Pixel coordinate grounding data —

▼

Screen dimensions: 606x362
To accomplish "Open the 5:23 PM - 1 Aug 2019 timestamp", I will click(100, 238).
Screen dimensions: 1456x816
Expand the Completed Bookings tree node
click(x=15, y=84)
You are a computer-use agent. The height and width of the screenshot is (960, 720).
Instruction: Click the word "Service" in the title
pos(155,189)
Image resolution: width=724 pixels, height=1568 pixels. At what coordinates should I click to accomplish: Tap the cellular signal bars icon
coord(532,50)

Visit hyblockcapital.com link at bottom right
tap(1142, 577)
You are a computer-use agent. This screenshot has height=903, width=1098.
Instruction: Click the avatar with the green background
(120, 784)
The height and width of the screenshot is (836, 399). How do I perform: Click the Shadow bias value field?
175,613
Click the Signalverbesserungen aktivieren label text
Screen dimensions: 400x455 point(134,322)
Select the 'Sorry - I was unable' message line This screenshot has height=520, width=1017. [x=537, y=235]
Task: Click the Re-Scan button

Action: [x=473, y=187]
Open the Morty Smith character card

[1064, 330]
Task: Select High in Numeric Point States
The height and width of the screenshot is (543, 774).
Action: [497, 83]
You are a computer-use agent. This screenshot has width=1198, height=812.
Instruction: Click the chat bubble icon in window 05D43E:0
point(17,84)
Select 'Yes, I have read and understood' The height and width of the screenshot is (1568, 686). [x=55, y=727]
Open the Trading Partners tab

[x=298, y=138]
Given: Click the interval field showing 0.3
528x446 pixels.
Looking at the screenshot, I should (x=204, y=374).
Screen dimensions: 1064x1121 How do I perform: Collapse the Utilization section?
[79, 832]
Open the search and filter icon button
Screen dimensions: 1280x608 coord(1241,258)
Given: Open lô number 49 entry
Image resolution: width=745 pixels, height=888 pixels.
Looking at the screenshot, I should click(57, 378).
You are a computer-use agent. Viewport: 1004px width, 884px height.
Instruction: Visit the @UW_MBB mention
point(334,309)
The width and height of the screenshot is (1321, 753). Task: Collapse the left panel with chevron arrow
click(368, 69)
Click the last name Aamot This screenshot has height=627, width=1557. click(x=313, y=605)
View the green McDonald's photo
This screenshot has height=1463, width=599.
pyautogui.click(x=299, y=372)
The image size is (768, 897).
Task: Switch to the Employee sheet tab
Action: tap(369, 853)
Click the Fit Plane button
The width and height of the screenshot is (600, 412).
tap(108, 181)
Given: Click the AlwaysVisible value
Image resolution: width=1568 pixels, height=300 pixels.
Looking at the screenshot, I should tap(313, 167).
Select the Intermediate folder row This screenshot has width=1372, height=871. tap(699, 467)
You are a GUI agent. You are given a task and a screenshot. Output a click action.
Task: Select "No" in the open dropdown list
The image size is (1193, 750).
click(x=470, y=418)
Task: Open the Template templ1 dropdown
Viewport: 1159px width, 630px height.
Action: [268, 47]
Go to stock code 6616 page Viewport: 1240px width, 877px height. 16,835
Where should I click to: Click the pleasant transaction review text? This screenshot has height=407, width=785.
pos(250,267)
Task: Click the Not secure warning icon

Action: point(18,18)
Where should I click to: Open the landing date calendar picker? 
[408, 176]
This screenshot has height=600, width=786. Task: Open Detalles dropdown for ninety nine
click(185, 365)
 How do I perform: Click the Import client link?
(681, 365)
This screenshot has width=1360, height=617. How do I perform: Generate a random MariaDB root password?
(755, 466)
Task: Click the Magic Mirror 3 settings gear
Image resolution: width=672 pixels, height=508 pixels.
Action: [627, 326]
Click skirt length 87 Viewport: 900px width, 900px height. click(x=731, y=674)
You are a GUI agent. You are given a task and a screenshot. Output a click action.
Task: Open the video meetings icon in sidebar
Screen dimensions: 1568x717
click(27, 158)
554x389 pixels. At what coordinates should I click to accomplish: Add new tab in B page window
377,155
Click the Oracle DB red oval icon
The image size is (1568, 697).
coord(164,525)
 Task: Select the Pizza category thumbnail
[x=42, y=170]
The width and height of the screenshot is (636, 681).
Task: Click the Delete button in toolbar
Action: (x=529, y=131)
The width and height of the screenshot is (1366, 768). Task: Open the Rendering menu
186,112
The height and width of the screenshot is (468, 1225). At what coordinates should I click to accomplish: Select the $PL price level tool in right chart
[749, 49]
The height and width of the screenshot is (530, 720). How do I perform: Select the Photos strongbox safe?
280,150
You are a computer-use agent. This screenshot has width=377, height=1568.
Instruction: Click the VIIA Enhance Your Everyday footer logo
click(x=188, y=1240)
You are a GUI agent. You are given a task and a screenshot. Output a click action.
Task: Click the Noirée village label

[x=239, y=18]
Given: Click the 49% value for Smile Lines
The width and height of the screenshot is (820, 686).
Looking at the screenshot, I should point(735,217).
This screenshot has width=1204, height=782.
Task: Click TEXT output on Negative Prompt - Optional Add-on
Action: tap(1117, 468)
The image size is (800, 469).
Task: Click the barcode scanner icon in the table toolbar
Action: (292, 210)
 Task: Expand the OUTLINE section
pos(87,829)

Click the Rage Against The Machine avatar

▲

Exercise goal — Among the lines above, find those with the word "computer" and list them.

Exercise answer —
You are a computer-use agent. The height and width of the screenshot is (960, 720).
You are a computer-use agent. This screenshot has height=903, width=1098.
You are a computer-use agent. This screenshot has width=1198, height=812.
You are a computer-use agent. Viewport: 1004px width, 884px height.
You are a computer-use agent. This screenshot has width=377, height=1568.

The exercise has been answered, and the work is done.